Certes, Goering avait acquis un
certain idéal chevaleresque dans son enfance passée au château de Veldenstein qui appartenait à
Epenstein, qui était aussi son parrain et dont il portait le prénom. Cet
idéal, il a pu l'exprimer en tant que "chevalier du ciel" dans des
combats aériens lors de la Première Guerre Mondiale, mais son humanitude
était malgré tout très sélective et on ne peut que rester circonspect quand
il confie à Goldensohn : " Le Führer, comme moi, avait un grand respect
des femmes (9)". À l'évidence, pas de toutes les femmes. Après sa
rencontre avec Hitler, auquel il semble s'être identifié massivement, Goering
s'est métamorphosé en homme politique maniant avec efficacité la persuasion
et la manipulation. Il est difficile d'accréditer l'idée qu'il était
complètement dupe de ses mensonges, mais il y croyait à la mode du
mégalomaniaque : "Si je le dis ou le pense, c'est que c'est vrai car il
est impossible que je puisse me tromper à ce point ou m'abaisser à être
un menteur."
La manipulation de la langue et du
langage reste associée aux États totalitaires, sans doute à cause du succès
du livre de George Orwell, "1984" publié en 1949, et de ses
nombreuses adaptations audio-visuelles et théâtrales. Cet auteur s'est
précisément inspiré des pratiques staliniennes et nazies dont le but est
selon Syme, un des responsables de la mise en oeuvre de la
"novlangue", de rendre littéralement impossible le crime par la
pensée car il n'y aurait plus de mots pour l'exprimer. Moins connu, Victor Klemperer, qui a écrit
"Lti, la langue du IIIème Reich", reste une référence incontournable pour qui veut
étudier le langage totalitaire.
La technique la plus simple
utilisée par la propagande nazie reste cependant de taire la réalité : ce
dont personne ne parle, n'existe pas.

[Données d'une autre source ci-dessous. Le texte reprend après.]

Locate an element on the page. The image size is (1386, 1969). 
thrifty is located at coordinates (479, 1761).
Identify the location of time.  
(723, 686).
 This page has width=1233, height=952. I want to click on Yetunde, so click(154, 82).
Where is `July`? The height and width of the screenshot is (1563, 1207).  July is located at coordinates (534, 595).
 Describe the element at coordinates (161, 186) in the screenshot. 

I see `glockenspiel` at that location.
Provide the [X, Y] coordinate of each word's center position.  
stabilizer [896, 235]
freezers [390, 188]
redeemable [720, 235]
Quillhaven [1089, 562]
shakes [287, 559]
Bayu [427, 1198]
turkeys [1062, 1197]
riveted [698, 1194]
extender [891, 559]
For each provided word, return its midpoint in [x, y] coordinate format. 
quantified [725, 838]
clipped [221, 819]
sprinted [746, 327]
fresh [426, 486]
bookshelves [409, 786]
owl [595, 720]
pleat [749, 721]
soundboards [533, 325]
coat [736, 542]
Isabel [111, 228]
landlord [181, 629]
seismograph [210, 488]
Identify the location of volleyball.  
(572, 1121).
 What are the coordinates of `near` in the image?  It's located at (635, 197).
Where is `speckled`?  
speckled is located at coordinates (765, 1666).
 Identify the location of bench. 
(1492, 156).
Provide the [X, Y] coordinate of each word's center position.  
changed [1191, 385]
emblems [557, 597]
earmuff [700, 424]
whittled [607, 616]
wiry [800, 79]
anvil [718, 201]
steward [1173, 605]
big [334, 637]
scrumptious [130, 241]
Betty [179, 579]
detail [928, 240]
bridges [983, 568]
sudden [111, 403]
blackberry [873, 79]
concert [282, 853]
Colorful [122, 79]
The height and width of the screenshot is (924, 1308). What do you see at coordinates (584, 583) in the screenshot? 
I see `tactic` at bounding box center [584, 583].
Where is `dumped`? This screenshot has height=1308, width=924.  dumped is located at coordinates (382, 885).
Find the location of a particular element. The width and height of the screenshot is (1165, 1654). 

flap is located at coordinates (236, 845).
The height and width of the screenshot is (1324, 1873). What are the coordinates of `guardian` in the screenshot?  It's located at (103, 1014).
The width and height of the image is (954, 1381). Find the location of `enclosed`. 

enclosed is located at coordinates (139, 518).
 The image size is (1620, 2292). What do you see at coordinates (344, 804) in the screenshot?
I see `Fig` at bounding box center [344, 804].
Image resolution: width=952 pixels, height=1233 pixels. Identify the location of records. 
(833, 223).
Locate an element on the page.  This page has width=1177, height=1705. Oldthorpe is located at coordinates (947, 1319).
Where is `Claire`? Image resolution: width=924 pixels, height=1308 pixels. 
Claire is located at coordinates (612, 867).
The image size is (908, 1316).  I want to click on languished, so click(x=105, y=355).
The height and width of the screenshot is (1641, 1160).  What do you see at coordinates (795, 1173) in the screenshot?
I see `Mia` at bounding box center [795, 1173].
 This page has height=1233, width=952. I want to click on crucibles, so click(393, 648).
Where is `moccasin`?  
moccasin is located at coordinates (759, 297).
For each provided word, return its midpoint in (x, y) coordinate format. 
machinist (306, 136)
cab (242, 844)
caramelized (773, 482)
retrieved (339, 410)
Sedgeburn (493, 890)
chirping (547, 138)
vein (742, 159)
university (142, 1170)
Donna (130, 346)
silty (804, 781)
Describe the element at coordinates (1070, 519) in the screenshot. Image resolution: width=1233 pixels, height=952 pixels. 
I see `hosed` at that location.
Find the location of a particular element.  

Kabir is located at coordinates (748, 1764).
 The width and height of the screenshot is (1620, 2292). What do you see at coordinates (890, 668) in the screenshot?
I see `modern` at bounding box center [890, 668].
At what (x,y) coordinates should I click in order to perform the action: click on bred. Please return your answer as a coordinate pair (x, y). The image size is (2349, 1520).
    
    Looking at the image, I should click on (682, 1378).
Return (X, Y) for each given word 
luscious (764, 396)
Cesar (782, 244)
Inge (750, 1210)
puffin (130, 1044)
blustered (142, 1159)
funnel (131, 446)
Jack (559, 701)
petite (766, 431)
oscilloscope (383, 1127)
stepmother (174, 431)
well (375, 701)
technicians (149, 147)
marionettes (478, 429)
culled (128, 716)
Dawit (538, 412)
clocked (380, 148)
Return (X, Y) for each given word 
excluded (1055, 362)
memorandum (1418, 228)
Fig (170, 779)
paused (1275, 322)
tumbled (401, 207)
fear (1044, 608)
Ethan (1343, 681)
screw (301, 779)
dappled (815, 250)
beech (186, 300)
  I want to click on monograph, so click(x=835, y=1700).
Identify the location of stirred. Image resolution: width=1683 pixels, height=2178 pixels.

Selon Gerd Rühle "la 'vivisection'
disparaît lorsqu’elle est effectuée dans un institut scientifique agréé,
il est interdit de publier les expériences sur animaux dans la presse
quotidienne, et les journaux scientifiques rendront compte de 'l’attention
qu’on doit porter à l’animal'. Le mot étant interdit, on suppose que les
associations s’appelant par exemple 'union contre la vivisection'
disparaissent (10)." La même technique sera utilisée pour les génocides :
on n'en parle pas ou alors à mots couverts.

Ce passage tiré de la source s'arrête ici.